# ÉNONCÉ 1:
D'après le récit de marche en montagne, quelle chaîne montagneuse a été parcourue avec Saafkyu il y a cinq ans ?
# ÉNONCÉ 2:
Poursuivez le récit de marche en montagne à partir de sa dernière phrase.

# EXTRAIT:
Le chant matinal du magnétophone accompagne notre

Le chant matinal du magnétophone accompagne notre toilette. Un peu d'eau sur le visage avant d'aller au boulot.

Sous l'eucalyptus, le râle amoureux d'une femme se mêle aux pleurs des moutons. Cependant, un petit homme bêche et courbe l'échine.

Mon cœur ne s'emballe plus, mon cerveau a cessé de se ratatiner, j'ai un corps de haute altitude maintenant. Il y a cinq ans, j'ai parcouru la chaîne montagneuse de Puw Sivuru avec Saafkyu. Nous suivions le soleil. C'est là que j'ai appris à mesurer mon souffle et mes pas, à poser mes chaussures au meilleur endroit, à profiter pleinement de chaque gorgée d'eau, de chaque bouchée de nourriture. Deux mois plus tard, mon squelette était montagne. Ma chair, terre des alpages. Ma bouche, une source. Ma respiration, vide entre les gouttes de pluie. Mes yeux, lune et soleil.

Je vais à Pillucho, sur les traces du peuple Chanka. Le chemin se brouille près d'une crevasse au fond de laquelle coule une rivière. Les lacets qui s'agrippent aux flancs abrupts d'en face sont visibles, mais je ne trouve pas le passage pour descendre. Je reviens sur mes pas. Personnage de théâtre d'ombres, une Indienne passe furtivement entre deux arbustes. Puis, assise sur un rocher, elle me guide jusqu'à elle, de l'autre côté de la crevasse.

En chemin nous croisons trois enfants, leurs petits rires nous désignent comme mari et femme, elle qui souffle en tenant son ventre rond et moi qui marche tranquillement devant. De temps à autre, je fait halte à l'ombre pour lui proposer de l'eau. Son petit naîtra le vingt-et-un mars, comme moi. Désormais, à chacun de mes anniversaires fleurira une pensée pour cet enfant des montagnes et sa douce mère qui me fît traverser les eaux. Pour l'heure, elle me demande de l'argent et s'éloigne en chantonnant. Je n'avais qu'une banane à lui offrir.

# DONNÉES BRUTES:
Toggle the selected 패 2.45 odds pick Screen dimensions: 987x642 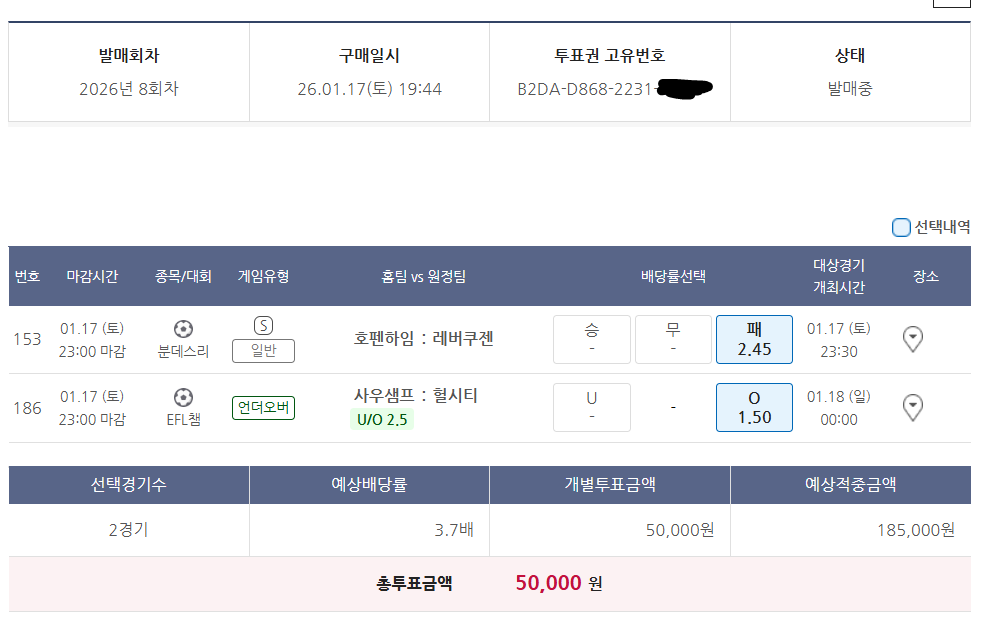coord(753,339)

# RÉSULTAT FINAL 1:
La chaîne montagneuse de Puw Sivuru.

# RÉSULTAT FINAL 2:
Mes pas chatouillent la crête pierreuse et ondulante, l'espace immense me dilue. L'escarpé du chemin blanc se hisse enfin sur la terre rouge du haut-plateau où vécurent des Chancas, à trois mille neuf cent mètres d'altitude. Des murets de pierre serpentent alentour. Plus loin, la hutte posée sur un bout de terre labourée me désigne un rocher sur lequel je puis reprendre des forces. Le temps de chercher les ruines est passé. Peut-être sont-elles au sommet de ce poing minéral au loin, ce géant recouvert d'arbres, véritable île de jungle flottant sur le cercle d'une mer de cailloux ? Décidément, les pierres antiques sont timides.

Bêche à l'épaule, un père et son fils clopinent vers Vilcashuaman. Le premier n'a plus que ses gencives. Il devine que j’aime la coca et m'apprend que l'on peut lui adjoindre de la pâte de quinoa. Les dents qu'il reste au second sont noires et vertes, ses yeux brillants. Une grosse boule de feuilles magiques déforme sa joue.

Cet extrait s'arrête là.